Lipofuscin Pigment In Adult Clonorchis Sinensis.

Abstract: Adult Clonorchis sinensis from infected human cases may have black pigment in their parenchyme. In present paper, the nature of the pigment was investigated. The pigment distributed in cytoplasm of parenchymal cells of the worms. Histochemically the pigment was positive by periodic acid-Schiff, Ziehl-Neelsen, and lipofuscin stainings. The pigment particle contained many, various sized membrane structure as well as electron dense granules when observed by electron microscopy. Staining characteristics of the black pigment, together with electron microscopic findings, strongly indicated that the pigment was lipofuscin.

Aspartate And Alanine Aminotransferase In Fasciola Hepatica

Abstract: The activity and distribution of aspartate aminotransferase (EC 2.6.1.1) and alanine aminotransferase (EC 2.6.1.2) in adult Fasciola hepatica have been studied. Fasciola hepatica was fractionated by differential centrifugation into nuclear, mitochondrial and cytosolic fractions. The activity of GOT and GPT was measured by the method of Reitman and Frankel. Isozyme patterns of those enzyme were also examined by DEAE-cellulose column chromatography. The results obtained were as follows: 1. The activity of aspartate and alanine aminotransferase was about 0.55 unit and 0.92 unit per 1 g of Fasciola hepatica, respectively. 2. The activity of those enzymes was relatively low compared with those in mammalian tissues. 3. The distribution of aspartate aminotransferase in the subcellular organelles showed that 71 % of the activity was in cytosolic, 24 % in mitochondrial and 5 % was in nuclear fraction. 4. About 22 % of the total alanine aminotransferase activity was found in the mitochondrial fraction, about 66 percent in the cytosolic fraction. 5. Aspartate aminotransferase from cytosolic fraction was separated into two types of isozymes, whereas alanine aminotransferase from cytosolic fraction gave only one active peak on DEAE-cellulose column chromatography.
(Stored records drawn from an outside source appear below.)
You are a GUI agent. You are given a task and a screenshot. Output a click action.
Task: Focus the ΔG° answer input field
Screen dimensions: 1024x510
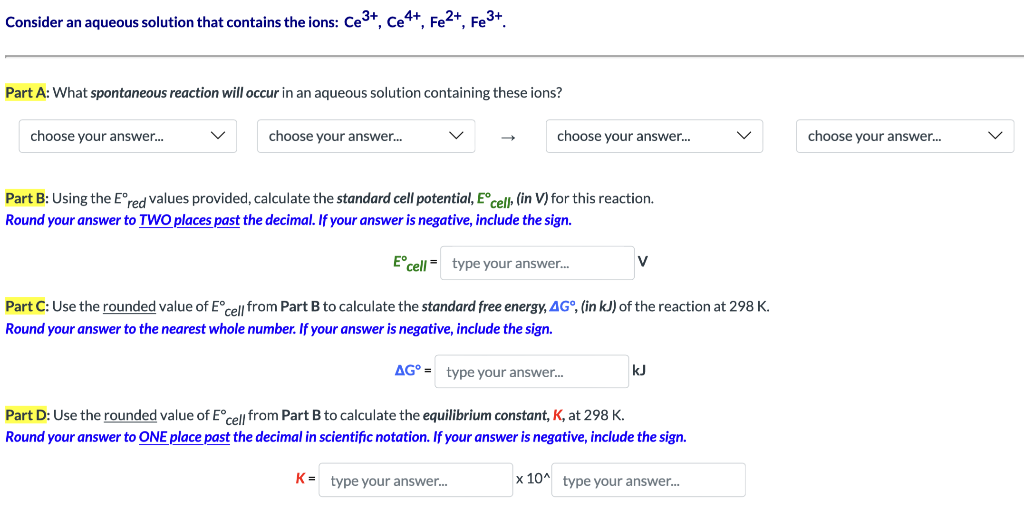530,372
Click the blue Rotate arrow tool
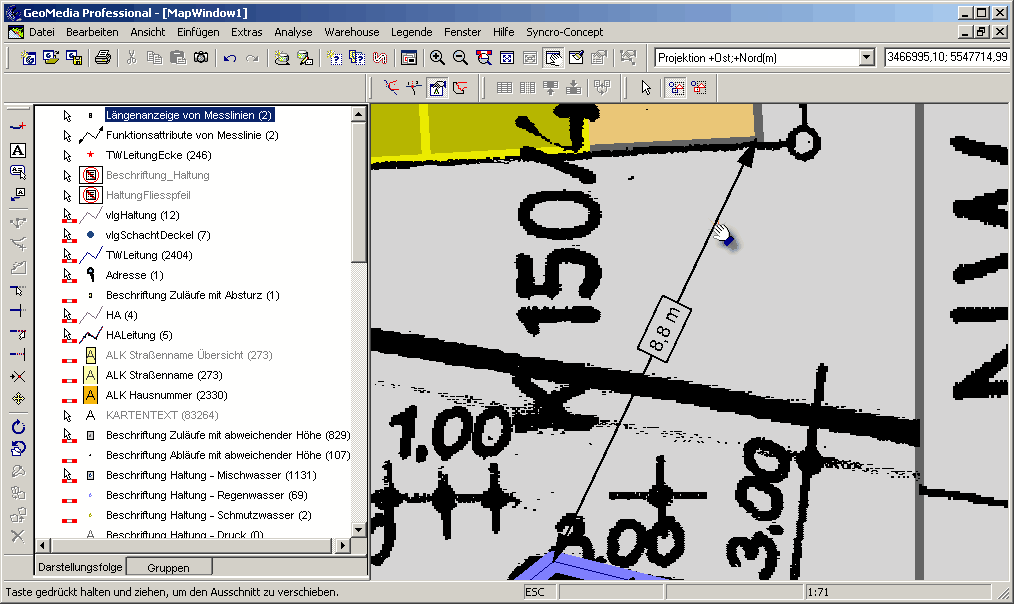Viewport: 1014px width, 604px height. (x=17, y=427)
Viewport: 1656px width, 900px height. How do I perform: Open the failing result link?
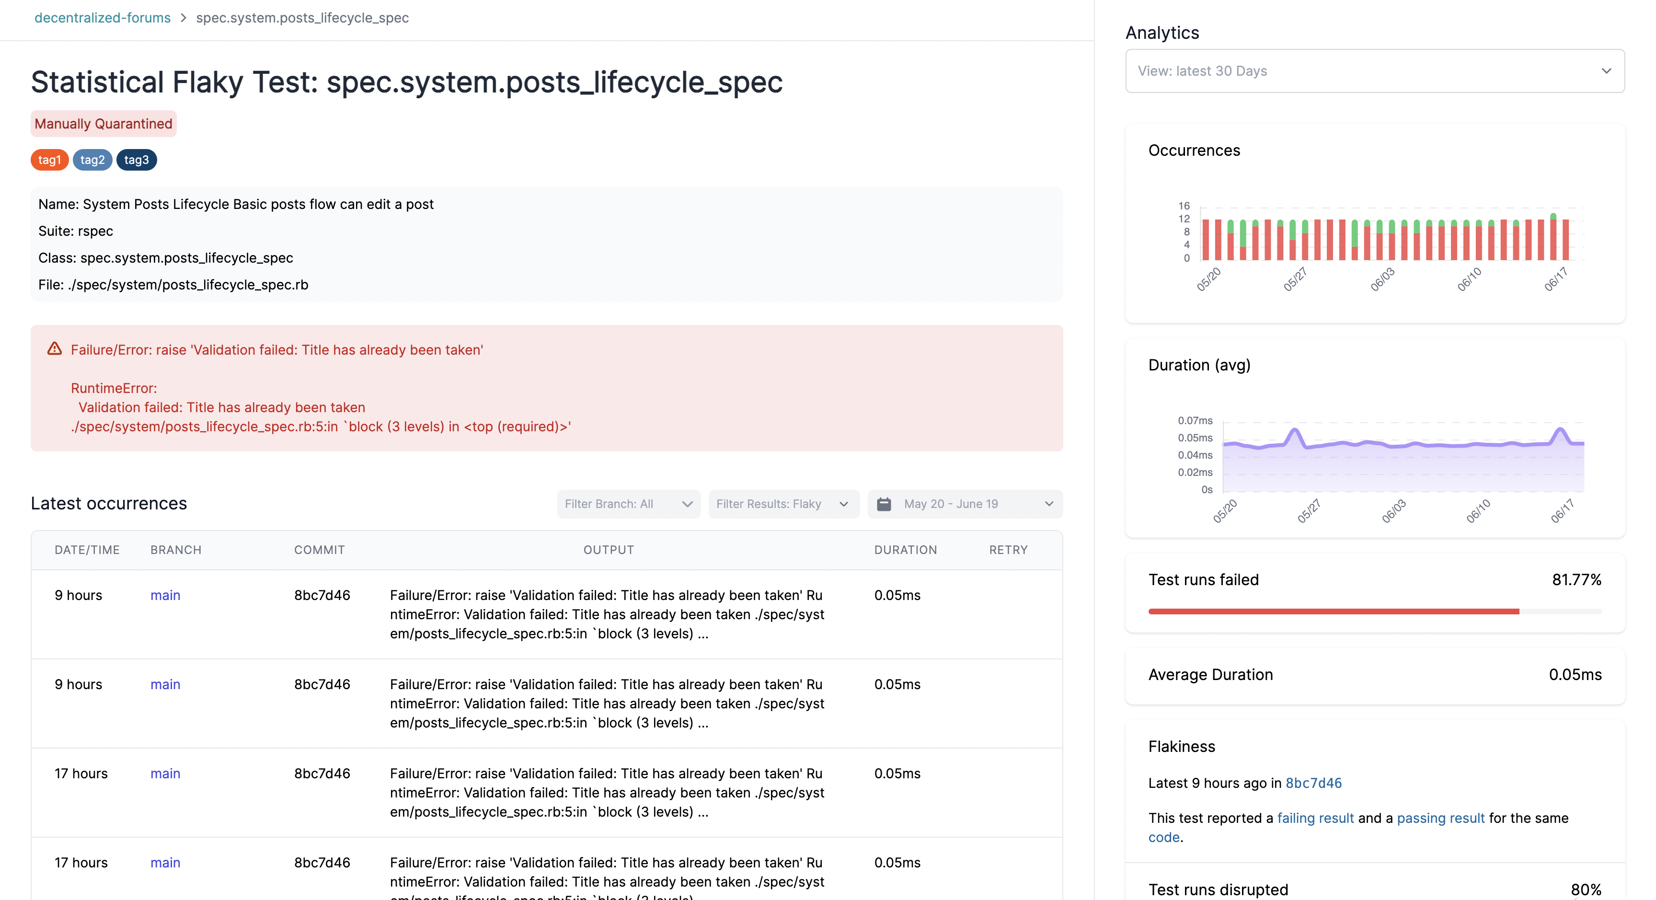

Purification And Properties Of Branched Chain Amino Acid Aminotransferase From Fasciola Hepatica

Abstract: The distribution and properties of branched chain amino acid aminotransferase(EC 2.6.1.42) was investigated in adult Fasciola hepatica. Fasciola hepatica was fractionated by differential centrifugation into nuclear, mitochondrial and cytosolic fractions. The activity of branched chain amino acid aminotransferase was measured by the method of Ichihara and Koyama (1966). Isozyme patterns of this enzyme was also examined by DEAE-cellulose column chromatography. The results obtained were as follows: 1. The activity in homogenate was found to be 12.69 units/g wet tissue. The activity of this enzyme was relatively high compared with those in rat tissues. 2. The distribution of branched chain amino acid aminotransferase in the subcellular organelles showed that 87.8 % of the activity was in cytosolic, 10.9 % in mitochondrial and 1.3 % was in nuclear fraction. 3. Cytosolic fraction of Fasciola hepatica contained Enzyme I, but not Enzyme II and III, of branched chain amino acid aminotransferase. Enzyme I was eluted by 50 mM phosphate buffer from DEAE-cellulose column and catalyzed the transamination of all three branched chain amino acids. 4. The Enzyme I was purified about 22-folds increase in specific activity after chromatography on DEAE-cellulose. 5. The best substrate among three amino acids (leucine, isoleucine and valine) was L-isoleucine. 6. The optimal temperature of Enzyme I was 45 degrees C and the optimal pH was 8.2. 7. The Km value for leucine of Enzyme I was 4.17 mM. 8. The Km values for alpha-ketoglutarate and pyridoxal phosphate of Enzyme I were 0.41 mM and 4.76 x 10(-3) mM, respectively.